Challenges Facing IT Planning for the Next 18 Months

 

For the past 5 months, the challenges of COVID-19 led many IT teams to focus on short-term issues to ensure continuity of service for a diverse workforce. The speed of the rollout often led to shortcuts, and now IT teams need to address the underlying issues. As working practises evolve, it is time to tackle the consequences of those short-term actions and re-work the strategic IT plan for the next 18 months in the 'new normal.'

Revisiting your plan

According to IDC, Q2 2020 saw laptop sales increase by 11.2% as many firms transitioned to remote working. This rightly triggered concerns around visibility of licensing, security, productivity, maintenance and supportability of that new computing estate. Ensuring you have visibility and control of those endpoints is therefore a priority that should take precedence in your plan.

Another consequence of the pandemic and the economic shock which came with it was the common introduction of new spending controls or policy changes designed to slow down cash transactions. Across the industry, many IT teams paused or postponed imminent projects or upgrades to ensure they had both the time to focus on remote work projects and the budget required to fund these additional costs. Now, there may be a need to revisit what was paused and identify which items are still key priorities for the business, giving due regard to new constraints on cost control, expense management, customer experience projects or any digital transformation initiatives.

Creating a new plan

Once you have revisited and re-evaluated your pre-pandemic list of priorities, you can then start looking at what new initiatives could be brought in to drive additional value. That might be projects to improve customer experience and assist the business in growing revenue. Or, it might be reviewing your telephony/communication approach to ensure your staff is available if remote work remains the norm for the next 12 months.

__TASK DIRECTIONS__. Copy out the part of the IT planning article that begins at the words "Once you have" and stops after "next 12 months.".

__SOURCE INFORMATION__.

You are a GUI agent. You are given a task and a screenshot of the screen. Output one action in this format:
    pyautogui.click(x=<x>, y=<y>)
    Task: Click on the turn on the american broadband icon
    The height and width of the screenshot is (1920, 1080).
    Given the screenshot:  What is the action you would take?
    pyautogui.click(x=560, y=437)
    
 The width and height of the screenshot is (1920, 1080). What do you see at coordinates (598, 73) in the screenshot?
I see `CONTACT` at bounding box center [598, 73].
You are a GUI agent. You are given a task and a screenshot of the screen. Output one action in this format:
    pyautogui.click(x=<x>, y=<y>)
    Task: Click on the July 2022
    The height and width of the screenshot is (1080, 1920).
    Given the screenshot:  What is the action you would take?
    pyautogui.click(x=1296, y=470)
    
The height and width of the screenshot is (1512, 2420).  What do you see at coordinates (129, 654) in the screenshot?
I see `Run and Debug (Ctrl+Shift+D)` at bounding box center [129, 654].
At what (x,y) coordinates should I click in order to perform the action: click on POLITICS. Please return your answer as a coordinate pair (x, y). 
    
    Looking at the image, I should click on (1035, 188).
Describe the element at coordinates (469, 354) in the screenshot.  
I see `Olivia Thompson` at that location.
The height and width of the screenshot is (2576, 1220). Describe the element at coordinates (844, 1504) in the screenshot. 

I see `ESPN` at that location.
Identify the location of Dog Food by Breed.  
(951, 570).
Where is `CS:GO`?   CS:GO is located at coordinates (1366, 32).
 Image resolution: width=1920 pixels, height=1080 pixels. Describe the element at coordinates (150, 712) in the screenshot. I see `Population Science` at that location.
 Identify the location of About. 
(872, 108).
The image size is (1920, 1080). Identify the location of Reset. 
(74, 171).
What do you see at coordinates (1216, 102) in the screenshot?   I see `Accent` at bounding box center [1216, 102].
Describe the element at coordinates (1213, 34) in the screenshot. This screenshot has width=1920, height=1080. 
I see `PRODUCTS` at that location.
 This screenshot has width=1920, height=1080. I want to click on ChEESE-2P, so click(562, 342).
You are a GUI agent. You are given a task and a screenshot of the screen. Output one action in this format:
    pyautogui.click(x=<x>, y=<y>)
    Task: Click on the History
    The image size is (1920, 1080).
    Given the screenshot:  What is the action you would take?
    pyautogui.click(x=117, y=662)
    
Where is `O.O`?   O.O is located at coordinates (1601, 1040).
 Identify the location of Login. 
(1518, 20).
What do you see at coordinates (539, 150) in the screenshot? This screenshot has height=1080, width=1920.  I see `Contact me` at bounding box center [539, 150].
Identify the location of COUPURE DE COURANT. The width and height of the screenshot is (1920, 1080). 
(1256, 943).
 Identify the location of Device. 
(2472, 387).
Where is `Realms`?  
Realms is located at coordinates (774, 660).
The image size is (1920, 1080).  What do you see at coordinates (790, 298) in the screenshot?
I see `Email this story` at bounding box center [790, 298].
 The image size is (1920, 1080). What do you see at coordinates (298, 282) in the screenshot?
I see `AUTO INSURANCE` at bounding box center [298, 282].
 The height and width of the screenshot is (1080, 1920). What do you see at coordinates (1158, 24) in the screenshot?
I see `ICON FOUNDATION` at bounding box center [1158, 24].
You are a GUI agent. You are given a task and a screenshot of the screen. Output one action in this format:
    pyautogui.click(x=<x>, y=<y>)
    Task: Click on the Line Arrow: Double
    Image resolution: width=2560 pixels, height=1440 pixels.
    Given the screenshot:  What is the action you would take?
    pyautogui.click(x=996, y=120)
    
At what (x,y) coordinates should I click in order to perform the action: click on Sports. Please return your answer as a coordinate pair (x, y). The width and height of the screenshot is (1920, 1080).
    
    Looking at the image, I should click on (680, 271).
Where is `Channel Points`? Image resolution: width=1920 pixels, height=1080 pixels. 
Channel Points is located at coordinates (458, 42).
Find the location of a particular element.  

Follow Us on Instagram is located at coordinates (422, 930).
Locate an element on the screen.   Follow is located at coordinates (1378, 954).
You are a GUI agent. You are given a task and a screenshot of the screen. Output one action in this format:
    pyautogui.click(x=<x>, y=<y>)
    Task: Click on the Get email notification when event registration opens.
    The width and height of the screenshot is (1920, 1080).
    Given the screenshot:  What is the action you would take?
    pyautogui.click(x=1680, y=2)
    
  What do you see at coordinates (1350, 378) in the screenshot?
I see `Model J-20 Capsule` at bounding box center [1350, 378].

__ANSWER BOX__.
Once you have revisited and re-evaluated your pre-pandemic list of priorities, you can then start looking at what new initiatives could be brought in to drive additional value. That might be projects to improve customer experience and assist the business in growing revenue. Or, it might be reviewing your telephony/communication approach to ensure your staff is available if remote work remains the norm for the next 12 months.